In that case you would probably want to save your results somewhere for future reference, but that means that its a batch job.. so why not apply batch job rules upon it.. like process it item by item which will also may give you the benefit of splitting it between even more machines if needed.
So you see.. no matter which path you choose there should be no reason to do it.
(= definition of what is a bad practice.)
Update:
After reading interesting concerns in the comments, I would like to update this answer with more analysis:
Deciding what is a bad practice must always be in reference to what is to be achieved or what is the role of each part in the system. In the current situation (after reading the comments) it has been brought or implied that the data storage is actually a persistent medium for objects opposed to a different concept where the data is the 'heart' of the application.

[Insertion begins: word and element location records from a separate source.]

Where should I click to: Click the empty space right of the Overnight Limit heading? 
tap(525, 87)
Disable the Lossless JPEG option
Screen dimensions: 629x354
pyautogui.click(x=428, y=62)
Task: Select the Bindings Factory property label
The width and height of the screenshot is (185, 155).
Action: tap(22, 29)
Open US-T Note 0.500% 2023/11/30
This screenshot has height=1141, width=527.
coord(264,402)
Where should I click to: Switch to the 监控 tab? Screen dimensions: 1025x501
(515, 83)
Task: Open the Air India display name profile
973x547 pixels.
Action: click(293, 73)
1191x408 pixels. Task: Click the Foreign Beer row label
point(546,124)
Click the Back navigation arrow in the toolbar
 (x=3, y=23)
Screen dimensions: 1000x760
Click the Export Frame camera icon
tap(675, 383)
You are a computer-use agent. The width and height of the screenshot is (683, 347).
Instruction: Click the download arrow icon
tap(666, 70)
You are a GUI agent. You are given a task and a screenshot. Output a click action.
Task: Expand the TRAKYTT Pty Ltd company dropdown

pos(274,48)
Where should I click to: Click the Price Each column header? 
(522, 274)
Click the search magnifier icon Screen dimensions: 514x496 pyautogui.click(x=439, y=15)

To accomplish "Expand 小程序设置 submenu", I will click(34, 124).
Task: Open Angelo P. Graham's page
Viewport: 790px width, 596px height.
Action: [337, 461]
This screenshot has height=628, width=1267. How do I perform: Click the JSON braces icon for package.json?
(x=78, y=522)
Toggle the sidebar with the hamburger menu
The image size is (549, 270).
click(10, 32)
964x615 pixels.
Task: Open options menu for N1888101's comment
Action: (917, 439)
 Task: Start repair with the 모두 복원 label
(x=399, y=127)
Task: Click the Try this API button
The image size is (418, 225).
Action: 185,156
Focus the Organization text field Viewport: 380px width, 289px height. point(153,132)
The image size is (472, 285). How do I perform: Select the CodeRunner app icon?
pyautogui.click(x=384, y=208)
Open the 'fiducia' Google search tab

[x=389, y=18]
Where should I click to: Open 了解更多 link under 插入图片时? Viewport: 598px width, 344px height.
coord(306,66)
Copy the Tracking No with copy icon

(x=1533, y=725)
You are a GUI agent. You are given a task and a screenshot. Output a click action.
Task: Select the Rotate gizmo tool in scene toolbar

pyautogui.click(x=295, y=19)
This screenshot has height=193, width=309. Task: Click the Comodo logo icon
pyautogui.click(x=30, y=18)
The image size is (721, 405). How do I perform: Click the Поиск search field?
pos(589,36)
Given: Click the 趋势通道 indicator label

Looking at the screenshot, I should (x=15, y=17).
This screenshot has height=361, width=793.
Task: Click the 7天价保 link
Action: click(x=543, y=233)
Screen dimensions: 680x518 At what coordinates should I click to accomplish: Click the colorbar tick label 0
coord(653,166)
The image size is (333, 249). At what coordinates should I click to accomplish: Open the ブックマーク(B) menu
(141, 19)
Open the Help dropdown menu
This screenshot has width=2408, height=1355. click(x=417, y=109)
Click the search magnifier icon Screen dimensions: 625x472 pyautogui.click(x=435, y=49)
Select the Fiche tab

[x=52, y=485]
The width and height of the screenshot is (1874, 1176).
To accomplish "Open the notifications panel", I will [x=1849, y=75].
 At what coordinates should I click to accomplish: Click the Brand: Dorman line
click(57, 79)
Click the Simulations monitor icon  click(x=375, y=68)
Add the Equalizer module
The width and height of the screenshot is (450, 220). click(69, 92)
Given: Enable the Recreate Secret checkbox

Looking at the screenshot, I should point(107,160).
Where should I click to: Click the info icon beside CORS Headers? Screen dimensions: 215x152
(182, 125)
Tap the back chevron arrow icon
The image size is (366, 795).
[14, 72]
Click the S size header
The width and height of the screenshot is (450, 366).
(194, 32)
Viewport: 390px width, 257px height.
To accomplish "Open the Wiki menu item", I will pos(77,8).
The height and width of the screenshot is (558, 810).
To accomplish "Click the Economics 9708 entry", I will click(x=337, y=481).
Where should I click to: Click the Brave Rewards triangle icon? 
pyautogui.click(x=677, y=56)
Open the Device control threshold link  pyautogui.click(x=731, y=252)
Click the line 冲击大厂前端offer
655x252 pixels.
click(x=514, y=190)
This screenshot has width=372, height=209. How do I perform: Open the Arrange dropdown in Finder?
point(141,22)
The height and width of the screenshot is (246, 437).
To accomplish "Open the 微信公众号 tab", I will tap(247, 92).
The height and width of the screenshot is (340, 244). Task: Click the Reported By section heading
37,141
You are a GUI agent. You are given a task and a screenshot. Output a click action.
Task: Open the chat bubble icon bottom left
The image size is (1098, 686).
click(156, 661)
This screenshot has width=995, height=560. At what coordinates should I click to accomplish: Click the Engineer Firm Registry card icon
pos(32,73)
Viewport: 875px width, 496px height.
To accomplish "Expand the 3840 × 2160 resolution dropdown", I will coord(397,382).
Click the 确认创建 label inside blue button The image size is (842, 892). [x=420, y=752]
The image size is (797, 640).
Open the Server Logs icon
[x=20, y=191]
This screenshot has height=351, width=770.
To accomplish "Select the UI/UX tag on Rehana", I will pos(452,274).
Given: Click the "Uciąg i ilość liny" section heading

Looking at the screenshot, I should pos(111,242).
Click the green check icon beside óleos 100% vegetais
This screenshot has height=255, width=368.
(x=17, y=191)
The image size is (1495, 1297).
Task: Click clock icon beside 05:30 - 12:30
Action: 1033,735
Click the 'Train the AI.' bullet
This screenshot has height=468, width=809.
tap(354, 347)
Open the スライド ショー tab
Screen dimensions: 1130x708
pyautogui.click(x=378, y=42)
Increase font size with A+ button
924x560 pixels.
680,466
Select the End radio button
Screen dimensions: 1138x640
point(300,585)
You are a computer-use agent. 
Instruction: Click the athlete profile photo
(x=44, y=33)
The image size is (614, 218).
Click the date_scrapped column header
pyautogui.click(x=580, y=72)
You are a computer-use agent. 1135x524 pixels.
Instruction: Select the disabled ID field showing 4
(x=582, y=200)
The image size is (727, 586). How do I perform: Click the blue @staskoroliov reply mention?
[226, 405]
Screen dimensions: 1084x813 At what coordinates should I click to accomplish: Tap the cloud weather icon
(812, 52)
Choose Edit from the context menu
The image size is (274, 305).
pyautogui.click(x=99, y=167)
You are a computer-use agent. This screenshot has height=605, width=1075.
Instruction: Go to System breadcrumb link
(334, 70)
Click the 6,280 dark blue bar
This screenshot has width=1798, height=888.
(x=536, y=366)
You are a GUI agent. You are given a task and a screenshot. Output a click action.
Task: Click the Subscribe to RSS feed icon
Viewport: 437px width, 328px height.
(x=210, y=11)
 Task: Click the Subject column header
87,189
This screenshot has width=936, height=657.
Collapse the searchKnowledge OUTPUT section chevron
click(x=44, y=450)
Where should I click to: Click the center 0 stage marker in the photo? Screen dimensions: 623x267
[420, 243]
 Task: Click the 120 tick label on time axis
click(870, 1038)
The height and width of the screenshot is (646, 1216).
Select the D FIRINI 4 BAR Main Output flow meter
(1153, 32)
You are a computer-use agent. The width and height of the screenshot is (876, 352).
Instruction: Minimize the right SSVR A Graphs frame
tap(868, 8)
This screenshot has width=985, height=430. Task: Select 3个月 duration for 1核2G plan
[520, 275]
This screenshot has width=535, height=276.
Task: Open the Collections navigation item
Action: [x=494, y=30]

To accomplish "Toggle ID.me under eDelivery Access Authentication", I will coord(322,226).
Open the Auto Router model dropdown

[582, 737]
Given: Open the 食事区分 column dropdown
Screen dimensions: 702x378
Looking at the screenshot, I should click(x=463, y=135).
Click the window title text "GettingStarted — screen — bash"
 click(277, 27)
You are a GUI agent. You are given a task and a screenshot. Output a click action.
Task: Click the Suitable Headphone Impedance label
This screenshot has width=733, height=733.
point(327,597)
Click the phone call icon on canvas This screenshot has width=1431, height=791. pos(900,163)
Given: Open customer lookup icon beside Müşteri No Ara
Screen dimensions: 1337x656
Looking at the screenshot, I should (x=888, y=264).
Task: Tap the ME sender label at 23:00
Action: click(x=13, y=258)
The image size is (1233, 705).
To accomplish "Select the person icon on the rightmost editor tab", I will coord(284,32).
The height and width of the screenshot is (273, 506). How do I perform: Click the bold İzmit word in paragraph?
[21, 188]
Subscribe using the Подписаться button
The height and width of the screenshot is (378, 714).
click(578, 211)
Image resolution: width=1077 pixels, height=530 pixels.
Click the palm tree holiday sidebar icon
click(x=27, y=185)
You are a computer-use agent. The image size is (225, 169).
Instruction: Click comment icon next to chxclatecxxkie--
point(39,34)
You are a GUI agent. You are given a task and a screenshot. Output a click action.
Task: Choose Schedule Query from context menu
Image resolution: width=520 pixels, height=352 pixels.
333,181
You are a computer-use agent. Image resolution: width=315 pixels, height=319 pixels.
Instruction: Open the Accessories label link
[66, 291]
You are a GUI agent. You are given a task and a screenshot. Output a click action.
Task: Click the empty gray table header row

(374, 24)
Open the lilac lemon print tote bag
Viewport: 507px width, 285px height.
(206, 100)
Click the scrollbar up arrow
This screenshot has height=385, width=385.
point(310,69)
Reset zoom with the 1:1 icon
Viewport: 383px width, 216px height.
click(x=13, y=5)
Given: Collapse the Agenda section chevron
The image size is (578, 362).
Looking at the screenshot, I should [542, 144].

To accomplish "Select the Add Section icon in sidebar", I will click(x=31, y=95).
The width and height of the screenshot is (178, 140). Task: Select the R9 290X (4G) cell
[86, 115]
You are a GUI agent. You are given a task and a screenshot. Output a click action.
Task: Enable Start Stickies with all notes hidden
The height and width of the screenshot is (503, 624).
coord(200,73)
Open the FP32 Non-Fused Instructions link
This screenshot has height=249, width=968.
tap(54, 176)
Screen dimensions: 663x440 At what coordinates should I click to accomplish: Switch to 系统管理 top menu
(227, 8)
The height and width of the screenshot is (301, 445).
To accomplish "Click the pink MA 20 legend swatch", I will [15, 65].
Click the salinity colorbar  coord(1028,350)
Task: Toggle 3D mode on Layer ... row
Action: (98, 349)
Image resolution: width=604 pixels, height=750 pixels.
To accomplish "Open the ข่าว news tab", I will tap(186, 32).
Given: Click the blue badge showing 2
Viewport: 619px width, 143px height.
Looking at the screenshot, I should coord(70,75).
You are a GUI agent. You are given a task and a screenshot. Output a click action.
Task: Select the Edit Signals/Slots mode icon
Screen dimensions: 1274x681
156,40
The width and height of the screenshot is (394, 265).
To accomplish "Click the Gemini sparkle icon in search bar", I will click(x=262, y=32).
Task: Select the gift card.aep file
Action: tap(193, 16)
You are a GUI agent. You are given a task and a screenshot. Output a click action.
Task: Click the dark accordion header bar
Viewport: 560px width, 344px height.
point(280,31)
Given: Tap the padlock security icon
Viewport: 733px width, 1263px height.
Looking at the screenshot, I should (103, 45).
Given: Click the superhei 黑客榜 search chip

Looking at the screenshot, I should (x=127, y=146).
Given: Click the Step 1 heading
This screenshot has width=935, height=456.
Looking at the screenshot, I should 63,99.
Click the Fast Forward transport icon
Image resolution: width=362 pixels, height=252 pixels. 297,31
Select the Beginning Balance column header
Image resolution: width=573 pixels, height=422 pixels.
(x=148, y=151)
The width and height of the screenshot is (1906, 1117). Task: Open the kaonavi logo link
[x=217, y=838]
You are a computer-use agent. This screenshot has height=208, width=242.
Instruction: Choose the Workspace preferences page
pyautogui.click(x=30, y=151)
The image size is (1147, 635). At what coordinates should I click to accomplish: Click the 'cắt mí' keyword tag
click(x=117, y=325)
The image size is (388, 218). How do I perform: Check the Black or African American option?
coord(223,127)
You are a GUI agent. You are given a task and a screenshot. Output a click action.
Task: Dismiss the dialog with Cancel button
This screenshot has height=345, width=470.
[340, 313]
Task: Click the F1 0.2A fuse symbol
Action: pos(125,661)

We can define two data types:
1) Data-Center which is being used in data-centric applications such as banks, CRM, ERP, websites or other service based solutions.
VS.
2) Data-Persistence medium which is being used as data to be saved for when the application is not active, in example: any simple app save file or any game save file and etc.
The main difference is that a data persistence medium is to be accessed only by a single instance of the app at a single point in time.. meaning the data is not designed to be shared by many instances. if the data is to be shared - we are dealing with a data-center application.
If your app just need a data-persistence medium - loading all the information cannot be considered as a bad practice - but you still need to make sure you are not exploding the memory. and in that frame of work, SQL Server might not be what you need or the best tool to use.
In the other case of Data-Centric application - my original answer remains as it will be a bad practice to bring all the information per instance of the application.